Mr. Weasley's interpretation of what Rita Skeeter's article has done shows that he understands the power of the media to influence how people interpret events: because Skeeter is a known journalist writing in a well-known newspaper, she's able to shape reality by writing things like this that question what actually happened.
Harry asks Mrs. Weasley if Hedwig has arrived and when he learns she hasn't, he asks Hermione and Ron to accompany him upstairs. There, he tells them about his scar hurting a few nights ago, but leaves out that Voldemort is planning to kill him. Harry notes that this falls into line with Trelawney's prediction last year that Voldemort would return with the help of his servant, Wormtail. He says he's expecting a letter from Sirius and feels very worried. Ron suggests a game of Quidditch and Harry jumps at the chance.
Harry's questioning of whether he should take Trelawney seriously shows that he's beginning to expand his horizons and understand that a variety of different people have valuable things to say, even if those people don't seem particularly trustworthy from the outset.
Mr. Weasley and Percy are at work much of the next week. One evening, when Percy is home and Mr. Weasley is at work, Percy insinuates that Mr. Weasley has to work harder to make up for making an "unwise" public statement, but Bill calmly notes that Rita Skeeter would've made Mr. Weasley look bad in the paper no matter what he said. Mr. Weasley arrives home moments later and as he eats his dinner, he tells everyone that Skeeter has finally learned that Bertha Jorkins is missing and so is making trouble.
Percy's assessment of Mr. Weasley's statement shows that he's becoming more like Mr. Crouch than Mrs. Weasley would probably like him to be. This reinforces that young people, even when they're in their late teens like Percy is, are vulnerable to influence from all manner of individuals--and that that can be a bad thing, depending on who they're around.
Mr. Weasley notes that it's lucky Rita Skeeter hasn't found out what happened with Winky, which sparks an argument on house-elf welfare between Hermione and Percy. Mrs. Weasley breaks it up by sending everyone upstairs to pack. Harry worries out loud about Sirius as he packs underwear and his new books into his trunk. Ron unwraps a parcel containing what looks like a maroon velvet dress, complete with lace cuffs and collar. Mrs. Weasley arrives with more laundry and explains that the garment is dress robes. Harry opens his dress robes; they're the same style as his school robes but green. Ron is distraught and Mrs. Weasley shouts that she didn't have much choice, since Ron's robes are secondhand. Embarrassed, Harry looks away.
Percy's agreement with Mr.

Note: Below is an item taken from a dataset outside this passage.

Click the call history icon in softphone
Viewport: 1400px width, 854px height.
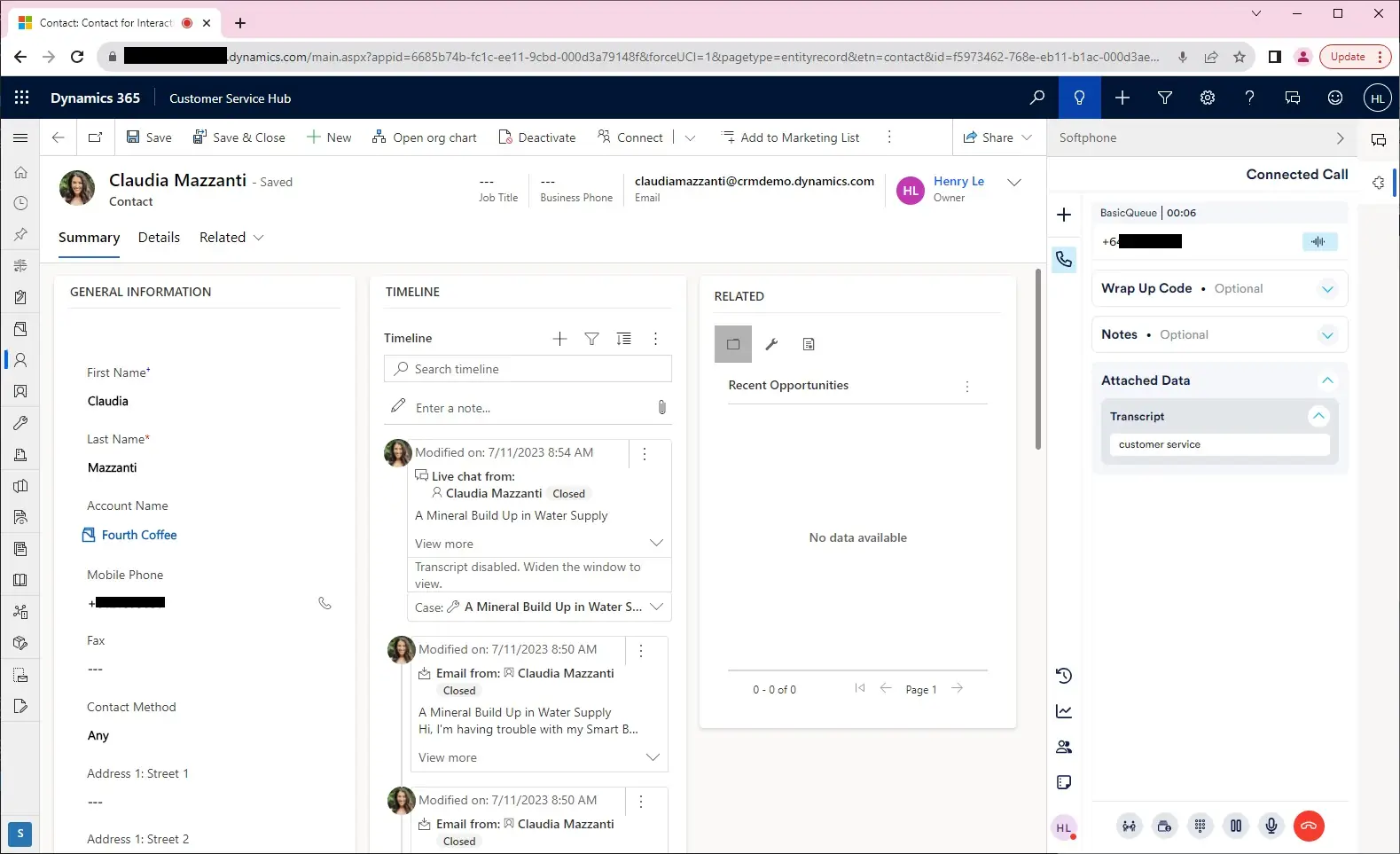[1064, 676]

Crouch firing Winky shows that he's already bought into the idea that the way that house-elves live in Wizarding society is good and normal. Given what the reader has seen of house-elves at this point, Percy's acceptance of the system functions to make Hermione look more righteous and as though she has the right idea, while Percy looks like he's following along with the old guard. It is worth noting that given Percy's trajectory, he has no reason to question things: he could one day have a house-elf of his own if he's successful at the Ministry.